Cada uma destas palavras é um conceito indicativo da atividade dentro da instituição escolar, em clara consonância com a teoria que preside a vida social e com a economia liberal organizada a partir do séc. XVIII (Adam Smith, 1776). É verdade que a tradição grego-judaica, da qual nasce o cristianismo, fala permanentemente de livre arbítrio. No entanto, os conceitos não são equivalentes. O livre arbítrio é o discernimento que define os limites do Eu e o respeito do outro, enquanto o indivíduo define a capacidade de um membro do grupo social capaz de viver sem precisar de mais ninguém, e até em concorrência com os outros (Freud, 1989; Jung, 1954). A responsabilidade de que se fala é soma das tarefas que uma pessoa aceita nas suas mãos, mesmo à rebeldia dos outros e em contradição com eles. Optar define a capacidade de entender todos os processos sociais, mesmo o da criação da riqueza, e, mesmo, de criá-la.
A alternativa é a capacidade de agir em várias direções diferentes, mudando o rumo quando a riqueza, isto é, a felicidade, não é encontrada. Recursos são os bens que se têm de guardar para investir e maximizar-se, são os rendimentos acrescidos através de só uma ação. Todas estas ideias têm como fundo que cada um sabe dos preços de toda atividade e que pode pagá-los. Um modelo feito a imagem e semelhança do proprietário dos bens, que precisa de pessoal preparado e formado no cálculo abstrato para que lhe emite a vida e crie assim um valor (Marx, 1863; David Ricardo, 1873).
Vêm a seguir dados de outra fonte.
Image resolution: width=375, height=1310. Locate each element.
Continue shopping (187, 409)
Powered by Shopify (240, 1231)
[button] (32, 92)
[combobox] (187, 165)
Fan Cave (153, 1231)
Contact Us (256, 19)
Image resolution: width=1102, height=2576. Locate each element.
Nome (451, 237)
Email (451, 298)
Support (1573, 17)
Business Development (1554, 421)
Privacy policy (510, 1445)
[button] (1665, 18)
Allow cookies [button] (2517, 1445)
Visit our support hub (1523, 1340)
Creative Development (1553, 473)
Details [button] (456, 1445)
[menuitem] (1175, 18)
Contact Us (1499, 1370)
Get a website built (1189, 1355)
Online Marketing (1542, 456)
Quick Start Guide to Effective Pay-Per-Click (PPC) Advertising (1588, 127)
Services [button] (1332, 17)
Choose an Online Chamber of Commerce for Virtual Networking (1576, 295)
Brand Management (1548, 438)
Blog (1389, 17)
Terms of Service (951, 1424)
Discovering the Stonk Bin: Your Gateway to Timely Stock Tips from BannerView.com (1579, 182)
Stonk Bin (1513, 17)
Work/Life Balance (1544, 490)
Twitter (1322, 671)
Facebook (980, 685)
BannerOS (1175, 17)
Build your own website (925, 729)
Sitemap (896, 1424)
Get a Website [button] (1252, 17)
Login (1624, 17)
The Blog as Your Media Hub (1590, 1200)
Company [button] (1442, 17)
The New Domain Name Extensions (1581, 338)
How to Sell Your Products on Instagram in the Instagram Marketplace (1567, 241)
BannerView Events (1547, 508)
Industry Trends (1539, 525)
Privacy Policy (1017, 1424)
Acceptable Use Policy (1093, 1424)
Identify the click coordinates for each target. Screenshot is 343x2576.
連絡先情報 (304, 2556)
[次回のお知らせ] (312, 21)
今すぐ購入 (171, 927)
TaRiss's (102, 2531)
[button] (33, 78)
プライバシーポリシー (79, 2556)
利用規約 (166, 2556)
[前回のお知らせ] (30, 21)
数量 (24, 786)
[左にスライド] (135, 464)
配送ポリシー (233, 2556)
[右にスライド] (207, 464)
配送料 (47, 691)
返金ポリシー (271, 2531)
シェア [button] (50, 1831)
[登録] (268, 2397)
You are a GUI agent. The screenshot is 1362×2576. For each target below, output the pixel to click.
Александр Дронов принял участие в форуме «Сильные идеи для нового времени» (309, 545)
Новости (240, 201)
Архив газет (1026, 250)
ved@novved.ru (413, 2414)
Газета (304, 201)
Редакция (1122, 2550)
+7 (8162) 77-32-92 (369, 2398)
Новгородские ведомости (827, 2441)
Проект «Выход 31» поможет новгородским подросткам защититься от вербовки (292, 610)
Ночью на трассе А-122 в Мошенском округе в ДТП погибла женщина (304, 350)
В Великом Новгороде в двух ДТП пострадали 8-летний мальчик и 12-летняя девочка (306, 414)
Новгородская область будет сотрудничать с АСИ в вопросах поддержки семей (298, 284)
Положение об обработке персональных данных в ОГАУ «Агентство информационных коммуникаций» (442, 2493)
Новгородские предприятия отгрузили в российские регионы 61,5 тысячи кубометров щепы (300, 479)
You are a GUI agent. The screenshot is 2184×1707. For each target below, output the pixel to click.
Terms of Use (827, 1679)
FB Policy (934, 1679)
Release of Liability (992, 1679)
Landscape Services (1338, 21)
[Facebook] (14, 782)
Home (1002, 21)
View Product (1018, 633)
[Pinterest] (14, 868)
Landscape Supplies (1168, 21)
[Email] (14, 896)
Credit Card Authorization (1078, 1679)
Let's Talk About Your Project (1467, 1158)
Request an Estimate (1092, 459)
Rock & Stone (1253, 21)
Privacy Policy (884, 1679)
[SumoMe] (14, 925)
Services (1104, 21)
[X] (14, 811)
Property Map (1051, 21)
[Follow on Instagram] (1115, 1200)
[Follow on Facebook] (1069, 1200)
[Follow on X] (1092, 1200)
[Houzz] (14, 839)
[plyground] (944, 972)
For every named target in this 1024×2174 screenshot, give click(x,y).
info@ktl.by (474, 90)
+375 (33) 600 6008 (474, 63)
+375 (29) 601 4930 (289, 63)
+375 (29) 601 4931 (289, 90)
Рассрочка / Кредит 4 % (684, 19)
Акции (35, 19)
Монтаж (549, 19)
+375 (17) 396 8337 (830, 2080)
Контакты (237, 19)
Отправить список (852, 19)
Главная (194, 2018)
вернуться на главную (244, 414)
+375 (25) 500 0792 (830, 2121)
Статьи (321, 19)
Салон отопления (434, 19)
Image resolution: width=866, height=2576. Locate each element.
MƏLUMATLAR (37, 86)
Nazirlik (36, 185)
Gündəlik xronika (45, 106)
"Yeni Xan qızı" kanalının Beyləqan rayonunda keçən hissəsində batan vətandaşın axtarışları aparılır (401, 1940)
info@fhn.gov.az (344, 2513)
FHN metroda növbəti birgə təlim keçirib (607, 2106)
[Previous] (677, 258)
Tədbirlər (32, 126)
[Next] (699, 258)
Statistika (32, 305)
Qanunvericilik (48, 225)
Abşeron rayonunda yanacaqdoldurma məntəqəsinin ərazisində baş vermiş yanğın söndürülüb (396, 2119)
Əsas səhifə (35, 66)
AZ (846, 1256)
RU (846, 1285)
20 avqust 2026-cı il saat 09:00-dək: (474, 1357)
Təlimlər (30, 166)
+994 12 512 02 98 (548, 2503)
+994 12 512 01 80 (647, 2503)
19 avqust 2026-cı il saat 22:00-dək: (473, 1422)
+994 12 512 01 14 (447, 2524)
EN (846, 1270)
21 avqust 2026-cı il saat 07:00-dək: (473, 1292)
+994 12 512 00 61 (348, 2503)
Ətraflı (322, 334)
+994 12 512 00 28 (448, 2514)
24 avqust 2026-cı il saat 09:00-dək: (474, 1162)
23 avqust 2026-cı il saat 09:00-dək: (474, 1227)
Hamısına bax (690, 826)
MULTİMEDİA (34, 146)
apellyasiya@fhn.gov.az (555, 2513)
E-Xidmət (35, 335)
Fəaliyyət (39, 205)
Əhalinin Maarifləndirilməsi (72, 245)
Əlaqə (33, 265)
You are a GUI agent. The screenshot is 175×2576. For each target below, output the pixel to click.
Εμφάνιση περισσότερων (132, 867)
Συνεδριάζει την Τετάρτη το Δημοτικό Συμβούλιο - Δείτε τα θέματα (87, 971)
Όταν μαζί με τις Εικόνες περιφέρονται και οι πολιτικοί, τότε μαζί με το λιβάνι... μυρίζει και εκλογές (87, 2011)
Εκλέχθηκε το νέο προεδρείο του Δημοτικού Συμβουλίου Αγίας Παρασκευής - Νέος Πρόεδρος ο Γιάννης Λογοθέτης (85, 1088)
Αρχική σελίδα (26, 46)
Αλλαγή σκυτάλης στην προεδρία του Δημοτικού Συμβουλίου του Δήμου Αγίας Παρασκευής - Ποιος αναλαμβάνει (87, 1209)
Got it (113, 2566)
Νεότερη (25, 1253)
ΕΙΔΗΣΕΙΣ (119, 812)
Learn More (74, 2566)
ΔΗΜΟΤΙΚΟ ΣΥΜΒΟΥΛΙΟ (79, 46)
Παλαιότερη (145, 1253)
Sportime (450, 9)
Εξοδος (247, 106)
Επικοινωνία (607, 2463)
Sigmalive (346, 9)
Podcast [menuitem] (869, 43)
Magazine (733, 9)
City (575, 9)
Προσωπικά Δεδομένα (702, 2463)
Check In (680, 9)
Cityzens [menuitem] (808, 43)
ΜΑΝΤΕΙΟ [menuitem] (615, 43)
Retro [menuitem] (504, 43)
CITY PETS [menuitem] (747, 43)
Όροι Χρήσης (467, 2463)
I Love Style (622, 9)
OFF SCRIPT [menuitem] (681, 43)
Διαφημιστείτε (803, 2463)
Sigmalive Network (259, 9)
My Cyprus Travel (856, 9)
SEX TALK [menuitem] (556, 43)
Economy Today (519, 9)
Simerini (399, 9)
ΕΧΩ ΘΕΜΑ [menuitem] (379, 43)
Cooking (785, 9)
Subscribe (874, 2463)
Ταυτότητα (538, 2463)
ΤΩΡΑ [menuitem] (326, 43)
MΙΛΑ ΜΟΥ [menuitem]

Este é o modelo que se explica no processo educativo institucional.
Finalmente tenho chegado ao que está a ser ensinado na instituição escolar e praticado na vida social. É evidente que a instituição não pode deixar de ensinar o que se espera que a sociedade seja. O que é duvidoso é que a sociedade ocidental esteja constituída por esse tipo de seres sem identidades nem lealdades, bem como é duvidoso de que um modelo assim pensado tenha sucesso. Porque será que no final da glorificação do individualismo as antigas Nações-Estado passem as ser outra vez regiões federadas? Seria esta glorificação do individualismo, forma de se defender de um processo educativo unificante de concorrência que existe mesmo entre seres da mesma genealogia? (Ver Stoer e Araújo, 1993).